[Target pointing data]
--- Start ---
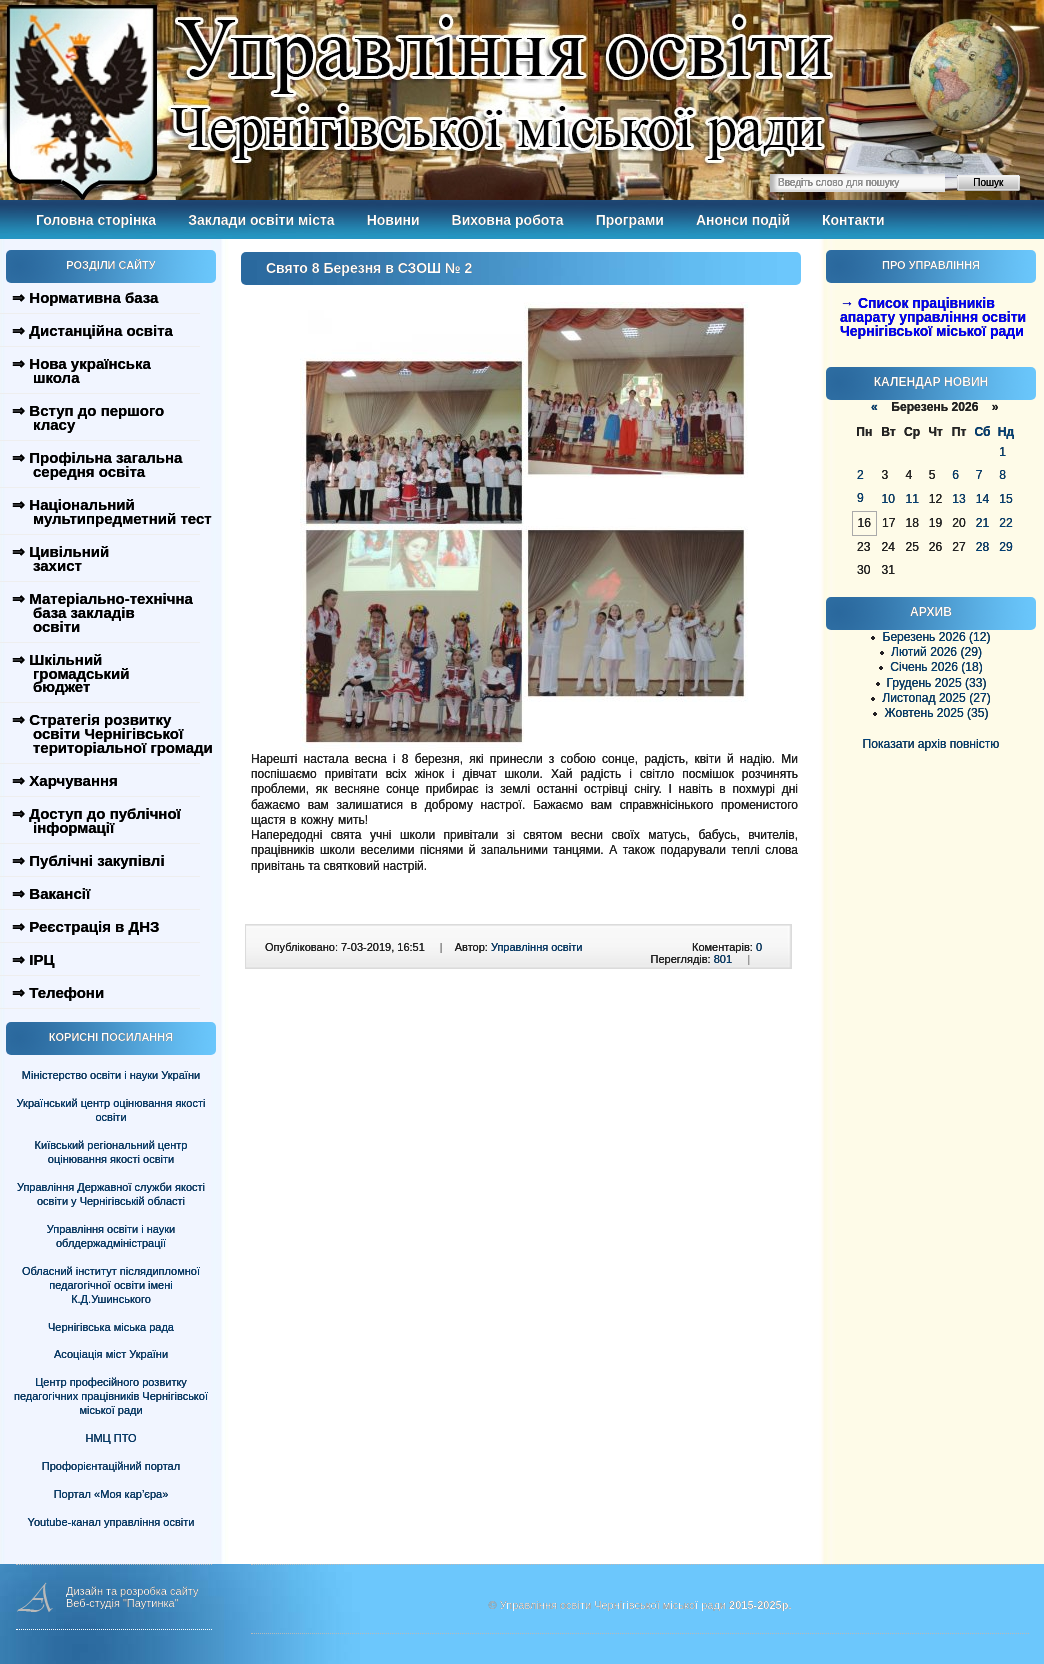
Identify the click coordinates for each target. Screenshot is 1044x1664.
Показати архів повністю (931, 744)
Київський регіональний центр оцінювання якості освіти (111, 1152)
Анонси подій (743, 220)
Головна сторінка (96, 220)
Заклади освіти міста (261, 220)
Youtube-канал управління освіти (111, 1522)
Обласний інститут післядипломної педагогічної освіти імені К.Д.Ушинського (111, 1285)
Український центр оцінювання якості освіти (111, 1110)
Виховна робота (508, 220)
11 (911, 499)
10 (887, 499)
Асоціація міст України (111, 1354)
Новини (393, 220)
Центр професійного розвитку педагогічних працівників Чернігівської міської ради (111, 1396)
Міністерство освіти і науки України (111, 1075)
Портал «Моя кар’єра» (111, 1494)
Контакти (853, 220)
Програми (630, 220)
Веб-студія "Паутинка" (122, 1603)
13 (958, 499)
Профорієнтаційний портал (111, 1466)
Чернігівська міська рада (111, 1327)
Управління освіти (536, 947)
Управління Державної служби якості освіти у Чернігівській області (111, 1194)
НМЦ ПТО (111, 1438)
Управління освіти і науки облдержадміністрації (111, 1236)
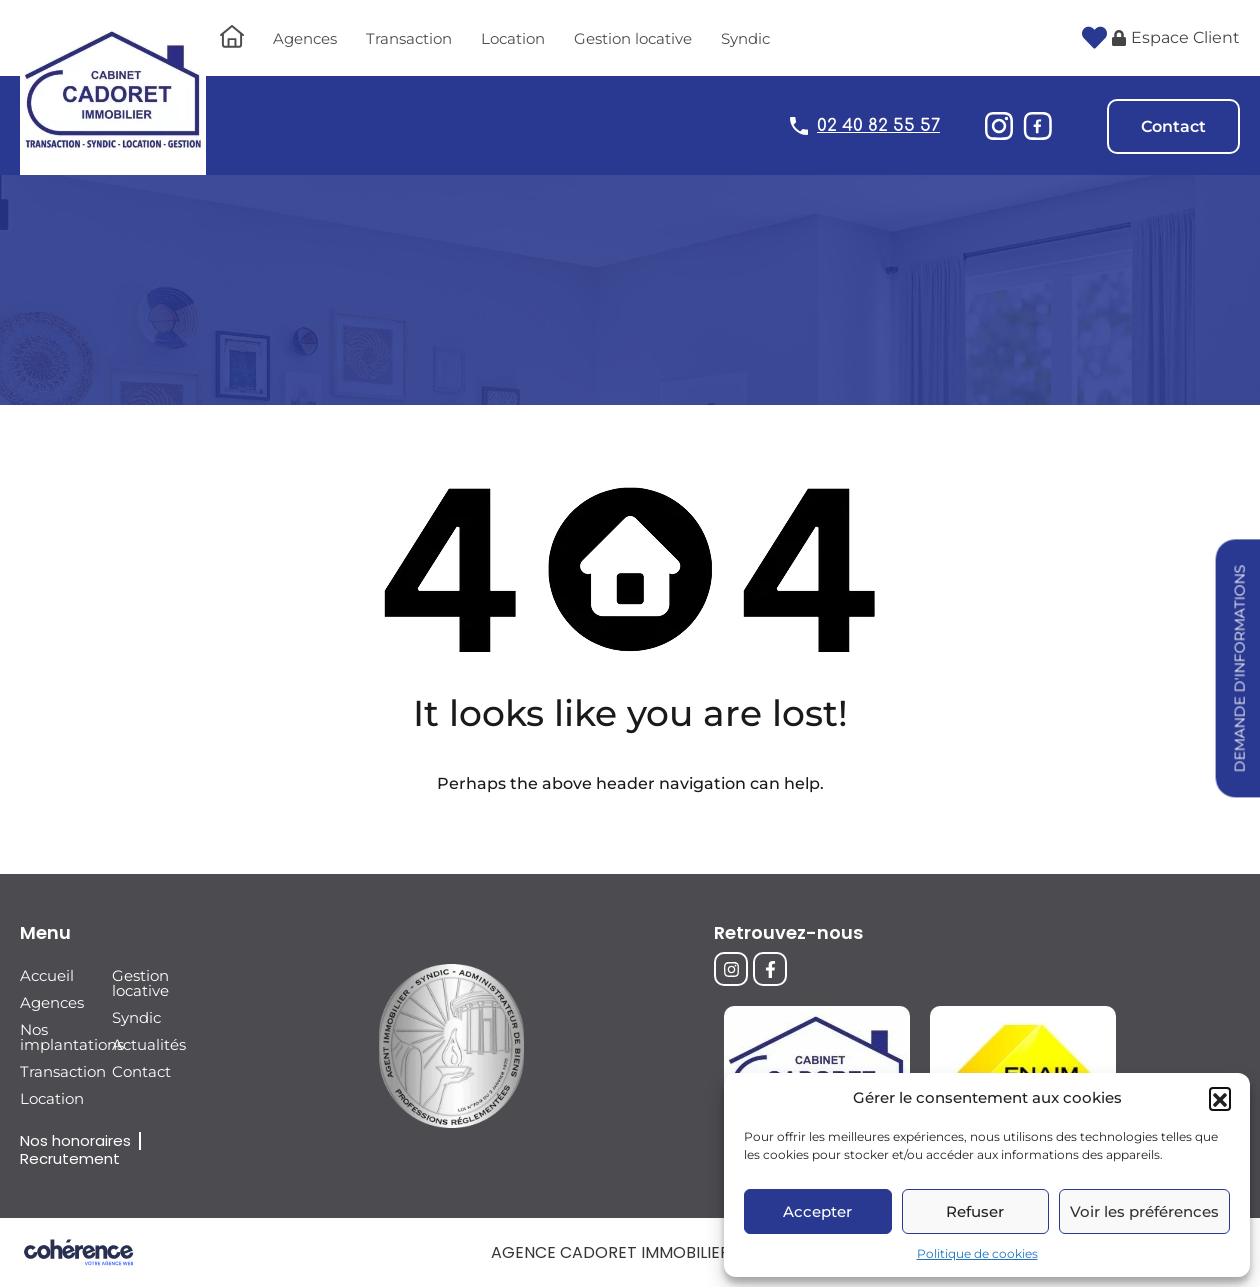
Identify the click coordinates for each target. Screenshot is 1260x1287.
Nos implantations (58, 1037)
--- End ---
--- Start ---
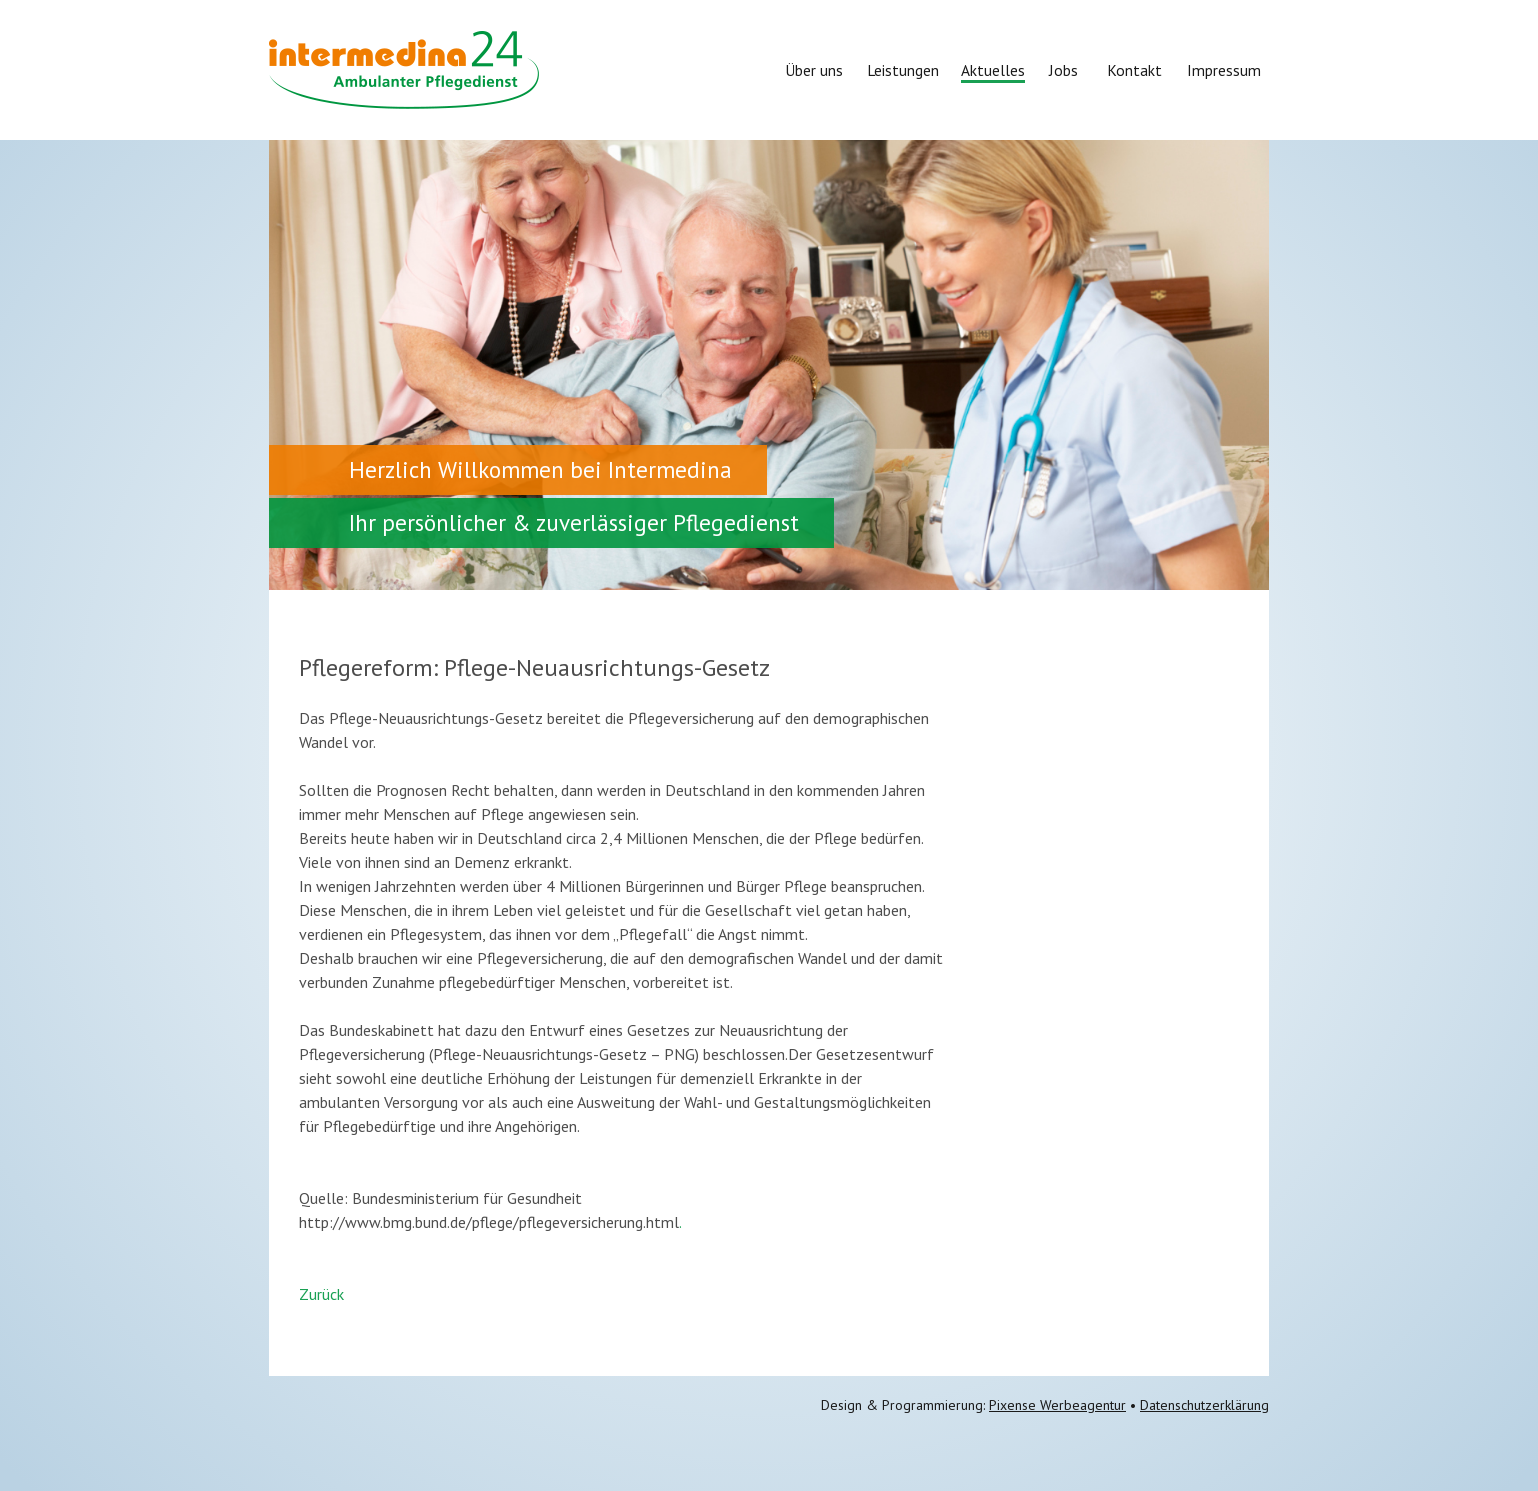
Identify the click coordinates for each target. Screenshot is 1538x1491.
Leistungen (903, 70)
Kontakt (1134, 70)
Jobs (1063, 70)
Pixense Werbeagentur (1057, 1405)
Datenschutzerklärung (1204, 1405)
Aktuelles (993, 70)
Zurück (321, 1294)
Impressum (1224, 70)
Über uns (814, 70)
--- End ---
--- Start ---
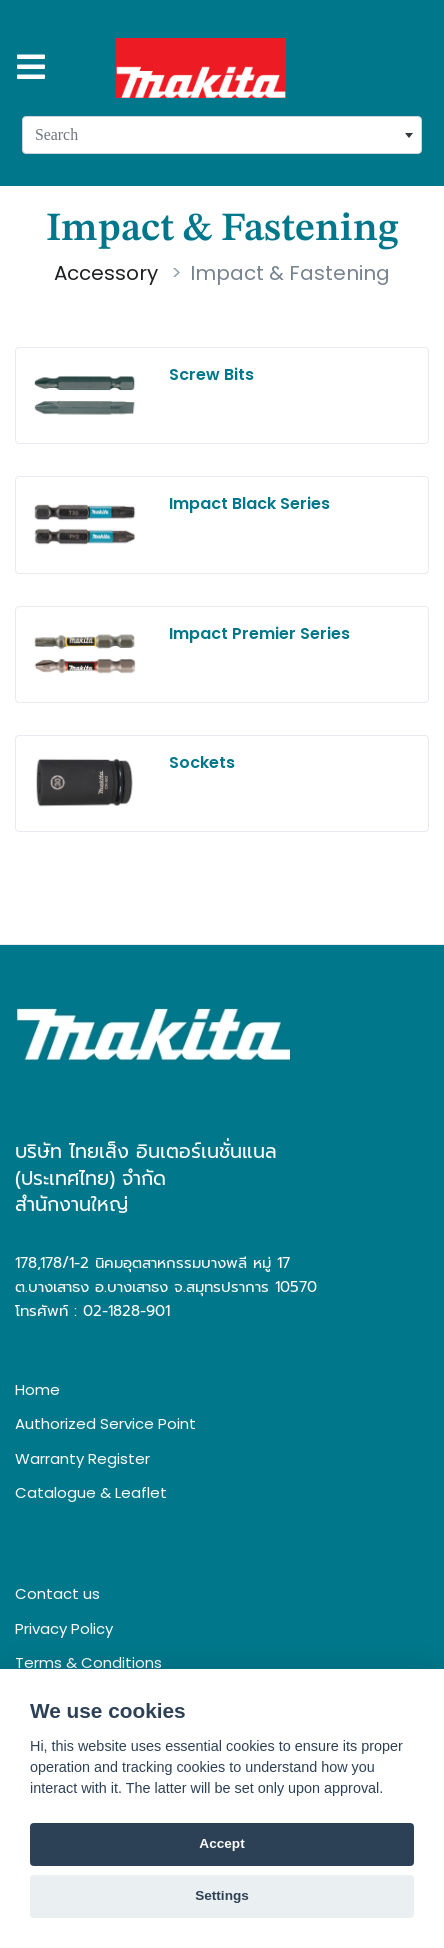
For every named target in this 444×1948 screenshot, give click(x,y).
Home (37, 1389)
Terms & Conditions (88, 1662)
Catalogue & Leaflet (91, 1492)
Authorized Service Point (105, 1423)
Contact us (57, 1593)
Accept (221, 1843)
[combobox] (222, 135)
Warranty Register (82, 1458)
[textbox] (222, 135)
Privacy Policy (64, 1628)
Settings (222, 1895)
--- End ---
◆ Exercise aim
Copy the lines of the data that begin at the line containing "Jobs (1063, 70)" and stop after the line containing "Impressum (1224, 70)", with 123 added to every number in each pair of coordinates.

◆ Task result
Jobs (1186, 193)
Pixense Werbeagentur (1180, 1528)
Datenschutzerklärung (1327, 1528)
Aktuelles (1116, 193)
Zurück (444, 1417)
Impressum (1347, 193)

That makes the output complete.